Three Point Turn

I took drivers’ ed when I was a high school sophomore. The man who taught the class was a pervert. I didn’t know at the time that he was a pervert because I went to a Catholic school and we didn’t have sex education where you may or may not learn to spot a pervert. I simply remember that I, along with three other students, was in the car with him, and I was driving. He spotted a sign along the side of the road that said Soft Shoulders, and he looked at the sign and said to the four girls in the car, “Hey, hey, hey, sooooft shooooulders,” while leeringly looking at us.

I am thankful to tell you that he was NOT a member of my school’s faculty; instead, he was contracted to teach the class. Had I been as enlightened then as I am now, I would have tattled about him to our principal. But, see above, my 15-year-old self didn’t know that men shouldn’t say those kinds of things to teenaged girls.

At any rate, perhaps because he was too busy being a pervert, he apparently never taught me how to make the three-point turn. That fact hasn’t been too detrimental to my life. As it happens, the three-point turn is pretty instinctual. I will admit, however, that I have never used the three-point turn as often as I have in the last week while using my knee scooter in our very small AZ home.

I’m beginning to get accustomed to that little devil, relying on it to get me everywhere, including the little WC in which our toilet sits. I back up so often that it occurs to me that I could use one of those back-up alerts, though it’s true that I have run over my own foot much more often than I have run into Bill.

I can put no weight on my left foot. None whatsoever. Perhaps if I had exercised more than my crochet fingers the past six months, my right leg would happily take on the task of supporting all of my weight. As it happens, my right leg is not a bit happy to be given that task. Nor is my right hip. My feet will be perfect, but my hip pain will confine me to a wheelchair.

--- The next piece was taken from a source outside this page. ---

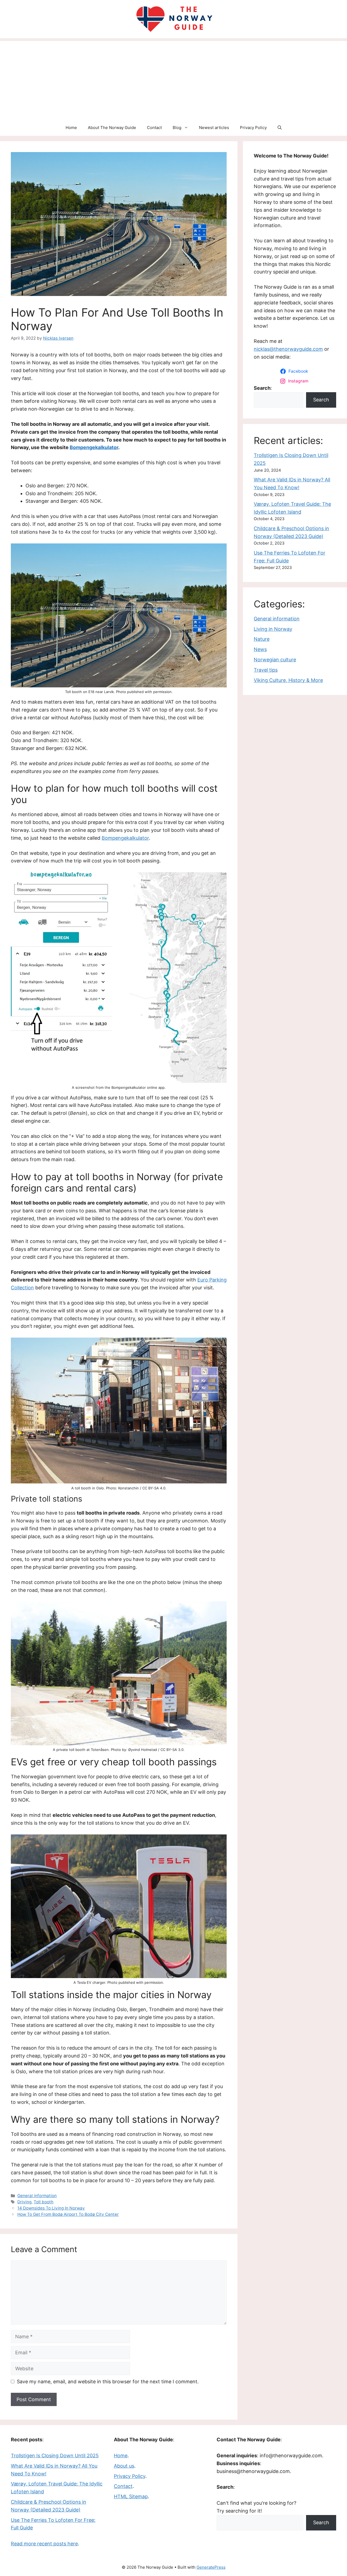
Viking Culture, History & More (288, 680)
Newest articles (214, 127)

The biggest adjustment I have had to make is mental. Nothing happens quickly. If I forget my coffee cup in the kitchen, I have to use my foot to drag the scooter close enough for me to hurdle myself onto the apparatus, do the aforementioned three-point turn, and scoot into the kitchen. I then place the coffee cup onto the counter that divides the kitchen from the living area, and do another three point turn in order to return to the living room. I back up my scooter just so, put on the brakes, and hurdled myself back into the chair. Oh no! I left my coffee cup on the counter.

And so on.

As I suspected, the scooter is becoming more familiar to me, and therefore easier to use. Jen’s grands Austin and Lilly came for a visit last week, and they couldn’t even begin to imagine why I didn’t think the scooter was anything but fun. Austin took to racing around the house, in the exact way that Bill did the first day I had the scooter. Bill, however, crashed and burned while Austin raced it perfectly. That proves my theory that men never grow up, they only grow old.